An opening ceremony was held for the construction of 45 sports fields for socially disadvantaged youth in Namibia recently. In the future, nearly 14,000 young Namibians across the country will be able to use the sports fields for free to play football or other sports. Germany’s development ministry has teamed up with prominent partners for the project. They include partners from Namibia and the German Football Association (DFB), as well as the Fédération Internationale de Football Association (FIFA).

German Development Minister Gerd Müller said, “Football and sports do not only open people’s hearts, they also open doors. Sport teaches young people values such as fair play, discipline and respect – these are things they need in order to live their lives independently. People who know how to deal with victory and defeat in sports will find it easier to handle challenges in their real lives, too. Our initiative gives young people the opportunity to meet and interact.”

There are many parts of Namibia where children and young people do not have any opportunity yet to play sports. By building or renovating sports fields, the BMZ and its partners create safe spaces for children and youth to meet and to play football, basketball, volleyball and other sports. Sports training teaches young people important social skills such as respect, fair play and team spirit.
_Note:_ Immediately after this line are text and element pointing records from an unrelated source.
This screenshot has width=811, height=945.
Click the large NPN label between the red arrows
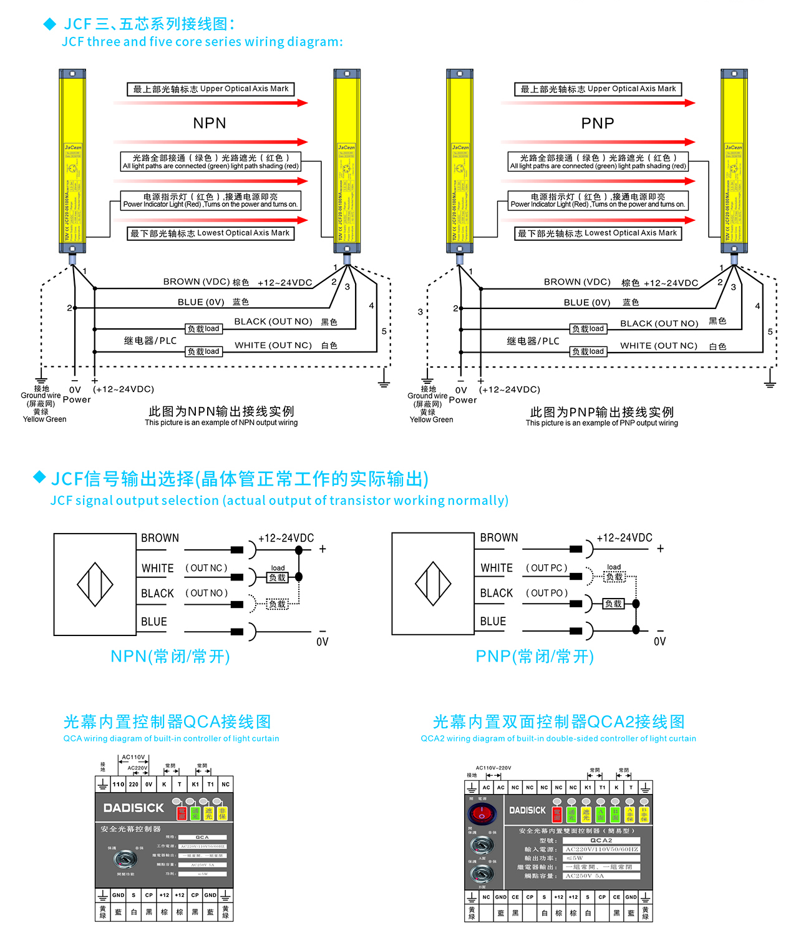210,123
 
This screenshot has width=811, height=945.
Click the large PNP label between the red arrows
598,123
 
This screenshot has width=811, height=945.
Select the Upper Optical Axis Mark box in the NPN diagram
211,89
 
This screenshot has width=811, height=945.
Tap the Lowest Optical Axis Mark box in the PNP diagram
598,233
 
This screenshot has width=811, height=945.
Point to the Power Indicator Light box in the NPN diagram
211,200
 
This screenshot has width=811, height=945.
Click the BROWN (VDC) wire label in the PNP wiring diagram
577,282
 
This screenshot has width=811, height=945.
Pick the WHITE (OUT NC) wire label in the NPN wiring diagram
273,345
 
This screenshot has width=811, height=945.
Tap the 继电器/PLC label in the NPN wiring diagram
150,341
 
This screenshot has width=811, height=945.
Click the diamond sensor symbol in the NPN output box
95,585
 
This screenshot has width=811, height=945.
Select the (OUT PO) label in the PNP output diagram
547,593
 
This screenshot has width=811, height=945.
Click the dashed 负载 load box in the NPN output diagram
278,604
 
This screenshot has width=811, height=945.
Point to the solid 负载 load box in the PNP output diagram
613,604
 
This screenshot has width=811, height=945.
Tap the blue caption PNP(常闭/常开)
535,657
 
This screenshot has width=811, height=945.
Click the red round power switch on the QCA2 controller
481,814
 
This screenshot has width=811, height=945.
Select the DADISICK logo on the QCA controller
134,808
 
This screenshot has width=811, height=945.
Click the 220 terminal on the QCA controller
134,785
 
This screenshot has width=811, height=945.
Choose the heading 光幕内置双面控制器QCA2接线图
559,722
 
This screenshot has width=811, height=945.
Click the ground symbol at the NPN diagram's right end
384,381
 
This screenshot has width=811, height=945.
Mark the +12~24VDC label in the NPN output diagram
286,538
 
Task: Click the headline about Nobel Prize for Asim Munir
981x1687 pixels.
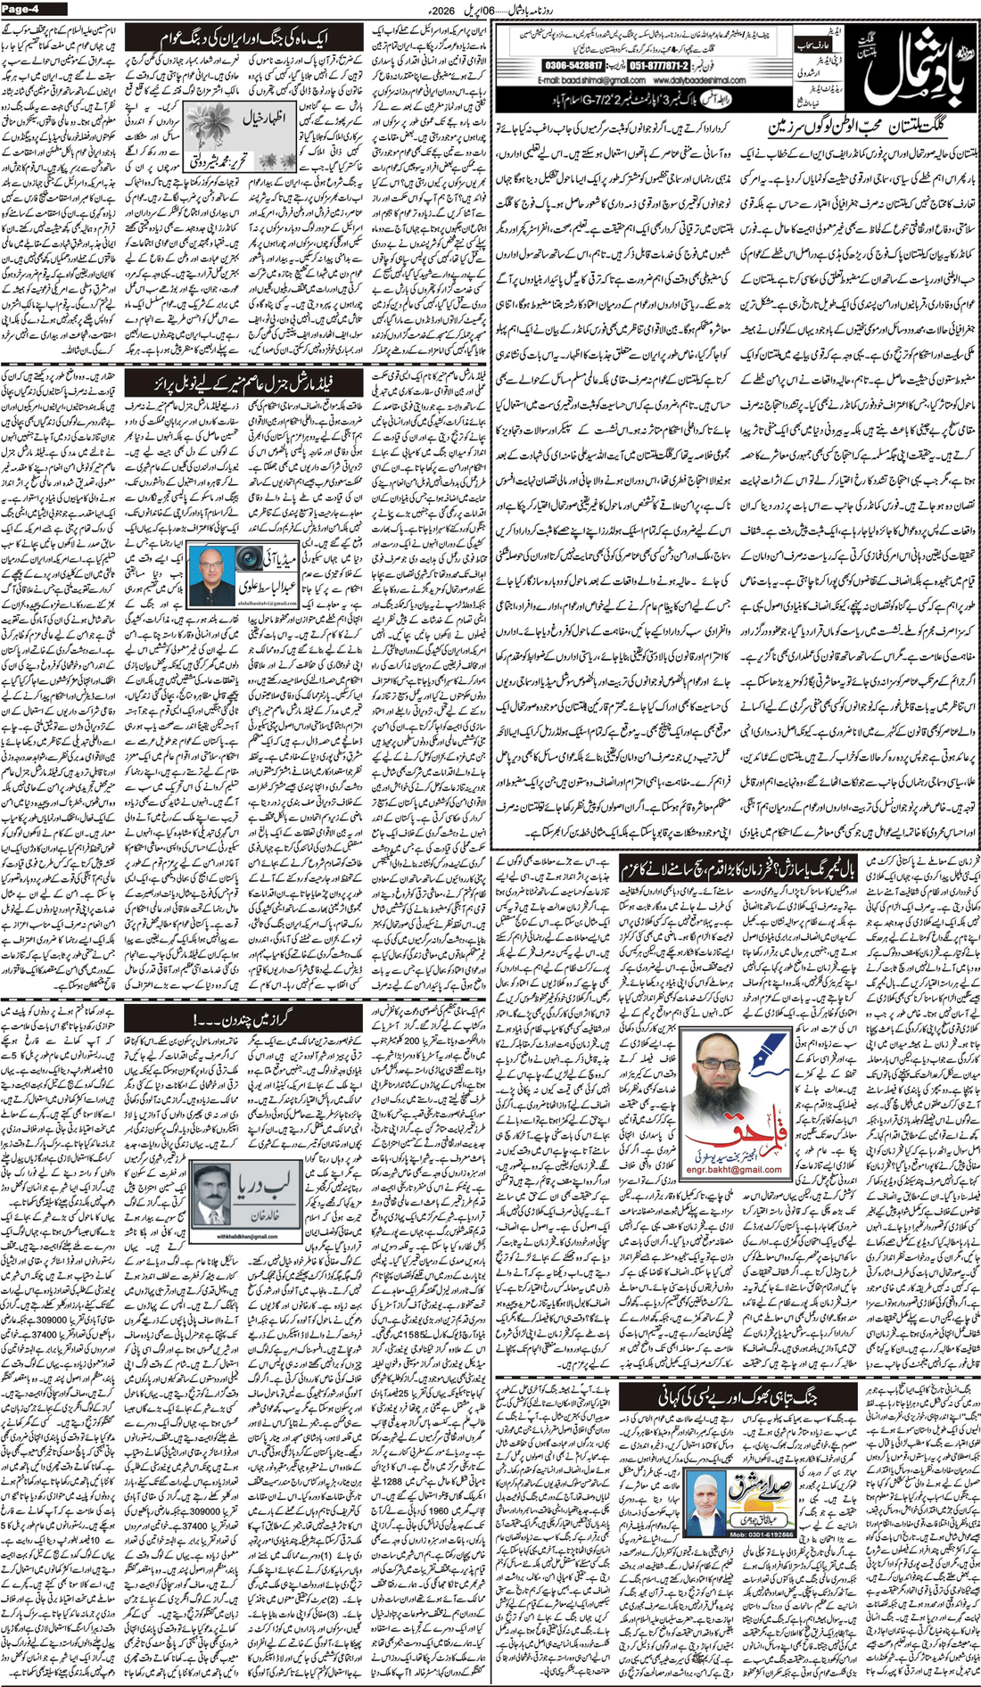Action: [243, 384]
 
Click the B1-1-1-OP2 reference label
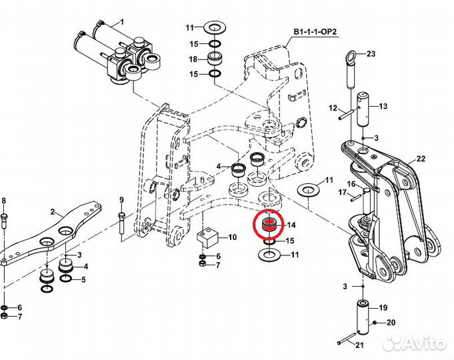point(315,32)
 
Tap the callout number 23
point(371,53)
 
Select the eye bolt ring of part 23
point(350,55)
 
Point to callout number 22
point(421,159)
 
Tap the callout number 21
point(359,345)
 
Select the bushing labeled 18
point(215,59)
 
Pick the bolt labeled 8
point(5,221)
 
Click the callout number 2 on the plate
point(53,212)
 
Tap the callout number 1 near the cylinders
point(122,22)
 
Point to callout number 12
point(333,108)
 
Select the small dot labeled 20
point(375,322)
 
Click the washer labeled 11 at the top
point(214,28)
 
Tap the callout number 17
point(343,192)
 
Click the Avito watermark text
point(415,344)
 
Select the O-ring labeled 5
point(66,279)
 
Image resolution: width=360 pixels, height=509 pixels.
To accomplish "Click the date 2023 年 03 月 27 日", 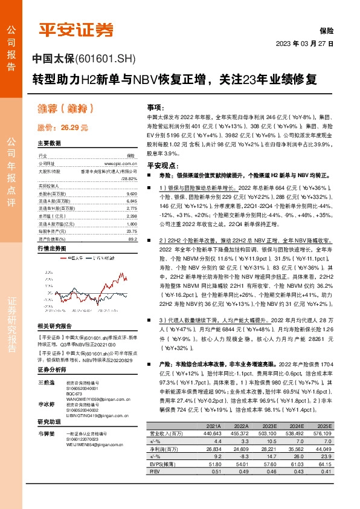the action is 304,44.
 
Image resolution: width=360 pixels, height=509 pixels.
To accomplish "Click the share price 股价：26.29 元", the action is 63,128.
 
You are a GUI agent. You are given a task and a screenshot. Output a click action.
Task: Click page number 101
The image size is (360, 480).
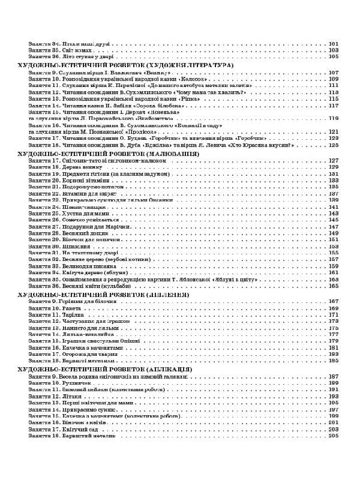coord(334,44)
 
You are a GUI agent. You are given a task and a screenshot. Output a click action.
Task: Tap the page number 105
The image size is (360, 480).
coord(334,56)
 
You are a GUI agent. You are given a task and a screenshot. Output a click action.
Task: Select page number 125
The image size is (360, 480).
coord(334,145)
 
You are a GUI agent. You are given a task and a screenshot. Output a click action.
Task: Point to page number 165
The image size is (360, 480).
coord(334,286)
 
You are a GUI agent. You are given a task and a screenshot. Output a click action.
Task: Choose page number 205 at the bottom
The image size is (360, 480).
coord(334,436)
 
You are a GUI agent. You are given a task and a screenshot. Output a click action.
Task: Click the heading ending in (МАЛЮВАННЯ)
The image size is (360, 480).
coord(108,153)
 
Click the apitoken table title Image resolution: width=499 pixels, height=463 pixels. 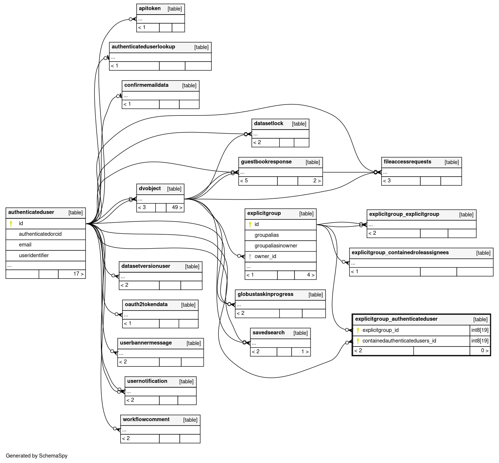point(149,8)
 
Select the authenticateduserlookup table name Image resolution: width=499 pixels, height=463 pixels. point(143,47)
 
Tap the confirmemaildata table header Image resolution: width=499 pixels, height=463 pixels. point(146,85)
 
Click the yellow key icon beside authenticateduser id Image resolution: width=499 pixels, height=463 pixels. point(11,223)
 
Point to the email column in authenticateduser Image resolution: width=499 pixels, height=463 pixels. point(25,245)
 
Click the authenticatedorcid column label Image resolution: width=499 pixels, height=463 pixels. point(40,234)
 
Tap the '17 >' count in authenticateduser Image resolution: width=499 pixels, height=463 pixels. point(78,274)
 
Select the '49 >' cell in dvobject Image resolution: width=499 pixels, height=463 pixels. point(177,207)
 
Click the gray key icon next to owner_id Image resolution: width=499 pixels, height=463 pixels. point(250,257)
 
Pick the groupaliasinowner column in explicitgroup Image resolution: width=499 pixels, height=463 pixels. point(276,246)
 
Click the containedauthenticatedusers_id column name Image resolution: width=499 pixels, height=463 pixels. point(399,341)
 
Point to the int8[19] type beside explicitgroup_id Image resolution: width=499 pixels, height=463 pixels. point(480,330)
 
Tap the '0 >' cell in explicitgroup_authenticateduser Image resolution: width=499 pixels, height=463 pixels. point(484,351)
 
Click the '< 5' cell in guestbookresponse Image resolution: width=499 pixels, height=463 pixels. point(244,181)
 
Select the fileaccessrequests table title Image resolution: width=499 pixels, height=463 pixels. point(407,162)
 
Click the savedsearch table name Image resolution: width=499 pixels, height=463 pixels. point(268,332)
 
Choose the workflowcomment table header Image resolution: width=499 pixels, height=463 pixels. point(146,419)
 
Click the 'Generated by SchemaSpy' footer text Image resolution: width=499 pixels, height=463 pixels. point(36,456)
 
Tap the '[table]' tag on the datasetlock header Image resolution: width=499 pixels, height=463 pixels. point(299,124)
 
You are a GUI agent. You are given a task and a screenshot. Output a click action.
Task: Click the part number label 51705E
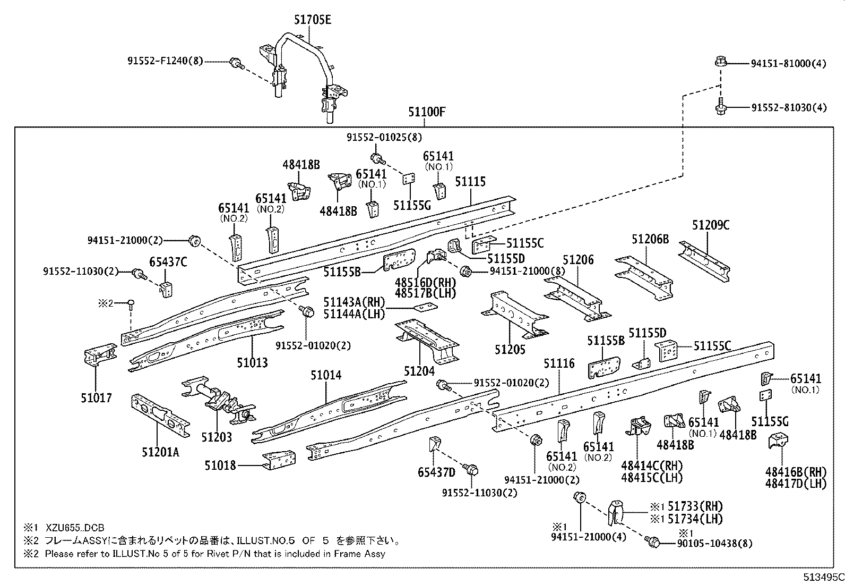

Playing sports together also builds young people’s self-esteem. Specially trained coaches will be available for the youth. They can act as role models and as counsellors. As part of their work, they will make a point of discussing difficult issues such as HIV prevention, teenage pregnancies, alcohol abuse and violence against women. Women coaches in particular can act as important role models.

Namibian national women soccer coach Jacqui Shipanga said: “Our young women football players, especially in the U17 national team, now sit together and talk about the university they want to attend and the careers they want to pursue. A mere five years ago, most of my women players were school dropouts, and of course their conversations now are very different. And that is the kind of impact that programmes such as ‘Sport for Development’ are having in Namibia and in society.”

In order to make sure that the sports fields will still be used frequently a few years from now, the project also engages with schools, building knowledge there – on things such as good physical education curricula and technical maintenance of sports fields. The costs for these activities will be covered by the Namibian government.